Lonnie Bunch III, head of the Smithsonian Institution and a former Oak Parker, is navigating threats to the organization as President Donald Trump works to expand his influence there while attempting to take control of how American history is defined.
Bunch lived in Oak Park early this century when he served as president of the Chicago Historical Society from 2001 to 2005. He left Chicago that year when he was recruited to return to the Smithsonian with the mammoth challenge of inventing and building the National Museum of African American History and Culture at the Washington D.C. institution.
In 2019 he became head of the entire Smithsonian, a behemoth of 21 museums plus the National Zoo.

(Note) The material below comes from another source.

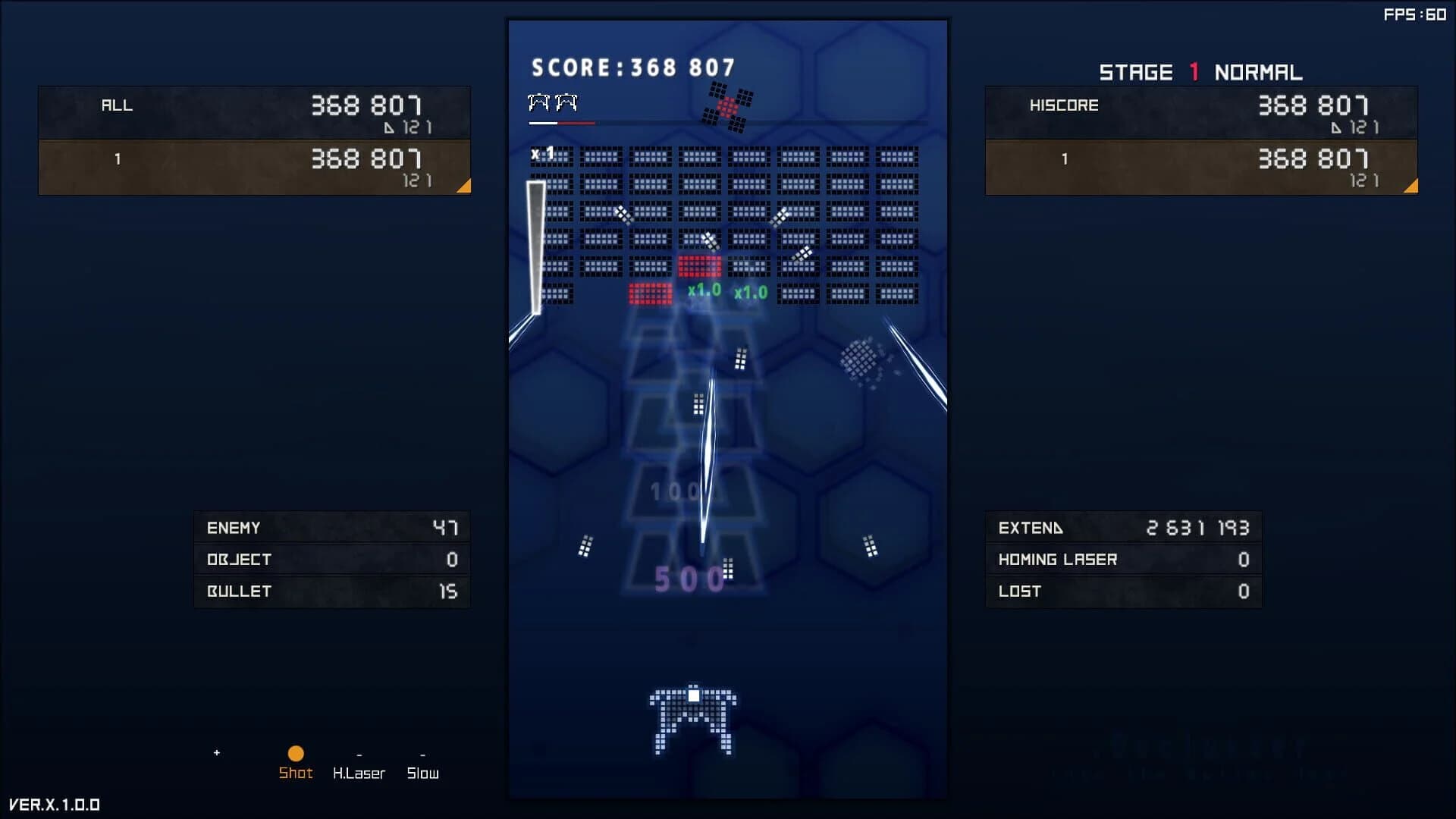Select the STAGE 1 NORMAL header
Image resolution: width=1456 pixels, height=819 pixels.
[x=1202, y=71]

When the African American museum opened to great fanfare 11 years later, Bunch described his feelings as he left Oak Park to drive to Washington in July 2005. “The trip gave me plenty of time to ponder whether I’d made the right decision. After all, I loved Chicago, my home in Oak Park, and my job as president of the Chicago Historical Society. But it was too late to turn back.”

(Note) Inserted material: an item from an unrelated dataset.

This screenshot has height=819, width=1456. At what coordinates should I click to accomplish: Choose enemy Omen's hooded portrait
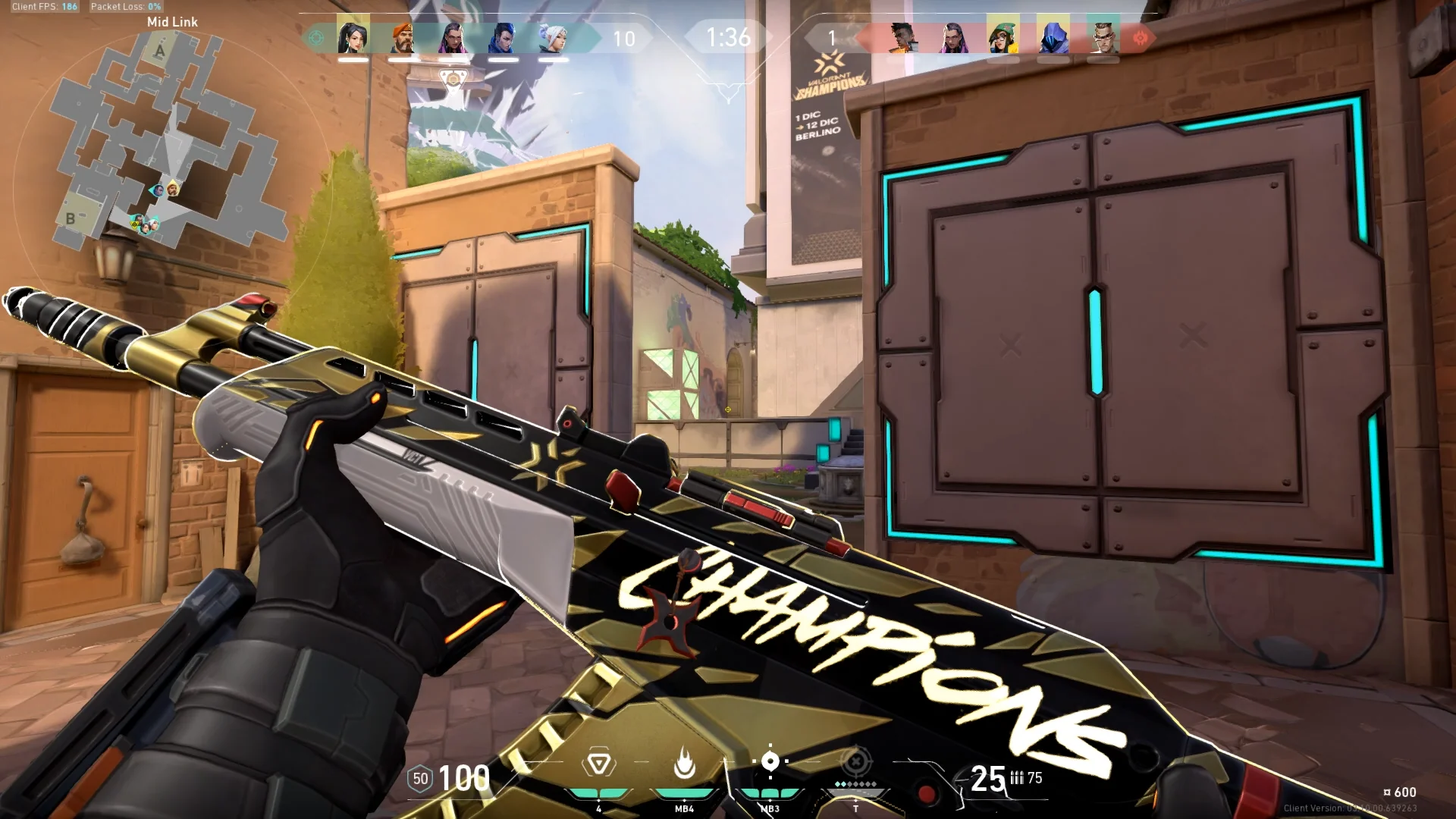(1053, 36)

On Friday, a day after Trump signed another executive order, this one directing Vice President J.D. Vance to work with the museum’s board on “issues related to content,” Bunch sent a message to his staff. In the memo he acknowledged the president’s executive order, and said he would work with its Board of Regents but emphasized that the Smithsonian would remain true to its history of scholarly independence.
In a lengthy interview with The New Yorker in 2024, Bunch discussed this potential moment after years of negotiating the increasingly polarized politics of Washington and a growing focus on redefining American history.
“This is one of the most partisan times that we’ve had, definitely in my lifetime. I would argue it’s the most partisan time since the Civil War,” he told the magazine.
Asked if the Smithsonian could move ahead with planning for two new museums, one focused on the history of Latinos in America and the other on women, regardless of who won last November’s presidential election, he said, “The Smithsonian has always been able to rise above the political moment. I don’t see anything that stops that process.”
Bunch was also asked how long he would serve as secretary of the Smithsonian. “Probably as long as I want, unless they throw me out.”